» Document passage
= = = = =

THE HOMERIC VIEW OF THE FUTURE STATE.

(From "Juventus Mundi.")

THE picture of the future state of man in Homer is eminently truthful as a representation of a creed which had probably fallen into dilapidation, and of the feelings which clustered about it: and it is perhaps unrivaled in the perfectly natural but penetrating force with which it conveys the effect of dreariness and gloom. It does not appear to be in all respects coherent and symmetrical; and while nothing betokens that this defect is owing to the diversity of the sources from which the traditions are drawn, it is such as might be due to the waste wrought by time and change on a belief which had at an earlier date been selfconsistent.

= = = = =

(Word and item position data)
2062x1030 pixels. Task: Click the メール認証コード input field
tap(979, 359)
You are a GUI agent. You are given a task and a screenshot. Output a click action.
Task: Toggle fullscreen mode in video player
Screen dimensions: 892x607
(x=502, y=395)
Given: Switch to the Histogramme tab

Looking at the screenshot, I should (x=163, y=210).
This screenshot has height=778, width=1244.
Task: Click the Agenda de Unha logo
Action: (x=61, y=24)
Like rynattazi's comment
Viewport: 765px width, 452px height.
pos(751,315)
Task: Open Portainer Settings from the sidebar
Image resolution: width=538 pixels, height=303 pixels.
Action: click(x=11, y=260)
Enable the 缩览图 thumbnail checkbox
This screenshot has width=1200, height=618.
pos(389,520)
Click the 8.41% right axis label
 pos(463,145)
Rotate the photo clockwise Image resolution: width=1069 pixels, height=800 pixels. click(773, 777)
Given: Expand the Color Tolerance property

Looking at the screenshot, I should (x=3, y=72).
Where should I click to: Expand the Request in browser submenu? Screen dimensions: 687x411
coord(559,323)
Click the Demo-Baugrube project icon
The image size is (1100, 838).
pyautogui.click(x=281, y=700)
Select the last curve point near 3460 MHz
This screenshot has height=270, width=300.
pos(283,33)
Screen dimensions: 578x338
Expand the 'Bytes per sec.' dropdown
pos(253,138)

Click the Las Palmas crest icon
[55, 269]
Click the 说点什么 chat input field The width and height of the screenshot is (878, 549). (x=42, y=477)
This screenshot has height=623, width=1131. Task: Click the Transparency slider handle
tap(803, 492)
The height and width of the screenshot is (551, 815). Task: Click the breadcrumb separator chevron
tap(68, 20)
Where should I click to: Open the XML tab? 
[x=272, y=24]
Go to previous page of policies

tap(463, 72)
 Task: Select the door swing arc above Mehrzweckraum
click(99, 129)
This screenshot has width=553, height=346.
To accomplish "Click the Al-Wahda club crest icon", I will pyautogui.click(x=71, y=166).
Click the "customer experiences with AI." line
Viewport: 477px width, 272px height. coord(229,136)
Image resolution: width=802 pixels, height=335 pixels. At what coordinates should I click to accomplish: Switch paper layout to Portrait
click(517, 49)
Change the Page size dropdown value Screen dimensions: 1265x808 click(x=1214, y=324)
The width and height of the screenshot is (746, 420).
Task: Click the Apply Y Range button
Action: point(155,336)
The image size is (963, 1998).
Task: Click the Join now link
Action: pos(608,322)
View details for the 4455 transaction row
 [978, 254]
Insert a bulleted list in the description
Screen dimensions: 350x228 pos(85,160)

= = = = =

» Directions
**a)** List every word ending in "-ly" that appears in the passage on the Homeric view of the future state.
**b)** Quote the part of the rows that opens with the line containing "This screenshot has height=623, width=1131." and runs through the end of the rows.

» Answers to the exercises
**a)** eminently, probably, perfectly

**b)**
This screenshot has height=623, width=1131. Task: Click the Transparency slider handle
tap(803, 492)
The height and width of the screenshot is (551, 815). Task: Click the breadcrumb separator chevron
tap(68, 20)
Where should I click to: Open the XML tab? 
[x=272, y=24]
Go to previous page of policies

tap(463, 72)
 Task: Select the door swing arc above Mehrzweckraum
click(99, 129)
This screenshot has width=553, height=346.
To accomplish "Click the Al-Wahda club crest icon", I will pyautogui.click(x=71, y=166).
Click the "customer experiences with AI." line
Viewport: 477px width, 272px height. coord(229,136)
Image resolution: width=802 pixels, height=335 pixels. At what coordinates should I click to accomplish: Switch paper layout to Portrait
click(517, 49)
Change the Page size dropdown value Screen dimensions: 1265x808 click(x=1214, y=324)
The width and height of the screenshot is (746, 420).
Task: Click the Apply Y Range button
Action: point(155,336)
The image size is (963, 1998).
Task: Click the Join now link
Action: pos(608,322)
View details for the 4455 transaction row
 [978, 254]
Insert a bulleted list in the description
Screen dimensions: 350x228 pos(85,160)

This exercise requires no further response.